Położył dłoń na już trochę zaokrąglonym brzuchu i przymknął na chwilę oczy. Rozczulił mnie ten gest i posłałam mu uśmiech. Kurcze... ale on nas kocha.
- Nie trzeba. Jestem wykończona. Poza tym dostałam coś. Przyniesiesz mi z kuchni? Chyba już nie dam rady się dziś ruszyć.
Bez słowa podał mi paczuszkę, a ja otworzyłam ją. Był w niej dobrze zafoliowany niebieski pojemniczek na krem. Uśmiechnęłam się do siebie i otworzyłam.
- O Boże! - zawołałam przerażona. - Sherlock...
- Co to? - zapytał zaniepokojony moją reakcją.
- O - Oczy... - jęknęłam przerażona i zauważyłam drobną karteczkę w kolorze pojemniczka, a mój najdroższy przejął ode mnie pakunek bym więcej na niego nie patrzyła, a raczej żeby te okropne gały nie zerkały zimno na mnie.
- Oczy Kostylewa... - szepnął, ale ja byłam zajęta treścią wiadomości. Została skierowana wyłącznie do mnie.

Będę mieć Cię na oku. 
                               
                             J. M.

Zakręciło mi się w głowie ze strachu i zaczęłam spływać z fotela.
- Anno! - zawołał Sherlock mocno mnie przytrzymując. - Anno... Co się dzieje?
- To on. - szepnęłam z mocno ściśniętym gardłem. - Moriarty...
Nie mogłam uwierzyć, że aż tak zareagowałam. Nie mogę pozwolić żeby cokolwiek stało się moim najbliższym. Sherlockowi i maleństwu. Zakryłam brzuch rękoma jakby miało to pomóc w ochronie mojego dziecka.
- Już dobrze, kochanie. - przytulił mnie mocno do siebie, a z moich oczu wytrysnęły łzy. - Będziecie bezpieczni. Obiecuję.
- Boję się o ciebie i o dziecko. Ze mną może zrobić co chce. - powiedziałam płaczliwie.
- Nawet tak nie mów. - zganił mnie i pocałował. Jego usta były jak lek na wszystkie zmartwienia. Nie pomogło jednak w zupełności, bo czułam w sobie straszliwy niepokój. Jeżeli on mnie obserwuje to znaczy, że coś okropnego wisi w powietrzu.
- Dlaczego nie możemy żyć w spokoju?! - krzyknęłam wyrywając się z objęć ukochanego. - Przecież to najgorsza rzecz na świecie wychowywać dziecko w takich warunkach.
Mój ukochany popatrzył na mnie jakby właśnie zobaczył ducha i w tej chwili zrozumiałam co przed chwilą wypłynęło z mich ust.
- Sherlock... Nie to miałam na myśli. - mruknęłam, a potem znów rozpłakałam się jeszcze bardziej. Mój umysł ostatnio płata mi tak straszne figle, że tego nie kontroluję. Jak ja mogłam to powiedzieć? Przecież kocham tego mężczyznę ponad swoje własne życie.
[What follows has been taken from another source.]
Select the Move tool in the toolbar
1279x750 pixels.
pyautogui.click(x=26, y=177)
Nic nie mówiąc przylgnął do mnie i tylko gładził po włosach. Był tak kochany... Tak wyrozumiały. Nie pojmowałam jakim cudem zmienił swoje postępowanie wobec ludzi. A może tylko wobec mnie? Nie widziałam żeby zachowywał się podobnie w stosunku do kogoś innego. Jestem wyjątkiem. - pomyślałam i od razu poprawił mi się humor.
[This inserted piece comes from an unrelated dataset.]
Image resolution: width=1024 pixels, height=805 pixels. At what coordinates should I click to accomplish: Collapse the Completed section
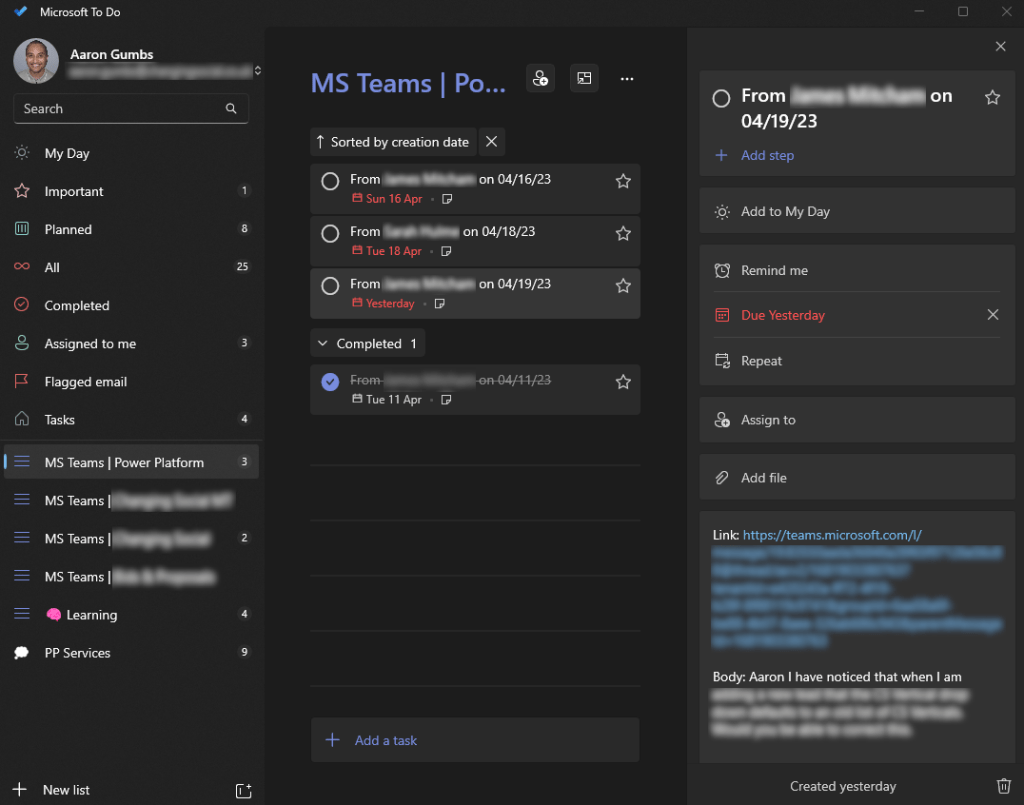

Następnego dnia nie zastałam Sherlocka w sypialni. Ostatnio pracował nad czymś ważnym, a ja bałam się zapytać. Po sprawie z Kostylewem wolałam unikać na razie pracy swojego mężczyzny. Zbytnio mnie stresowała, a to mogło zaszkodzić dziecku.
Wyszłam z pokoju i zauważyłam, że siedzi znów przy laptopie. Westchnęłam cicho.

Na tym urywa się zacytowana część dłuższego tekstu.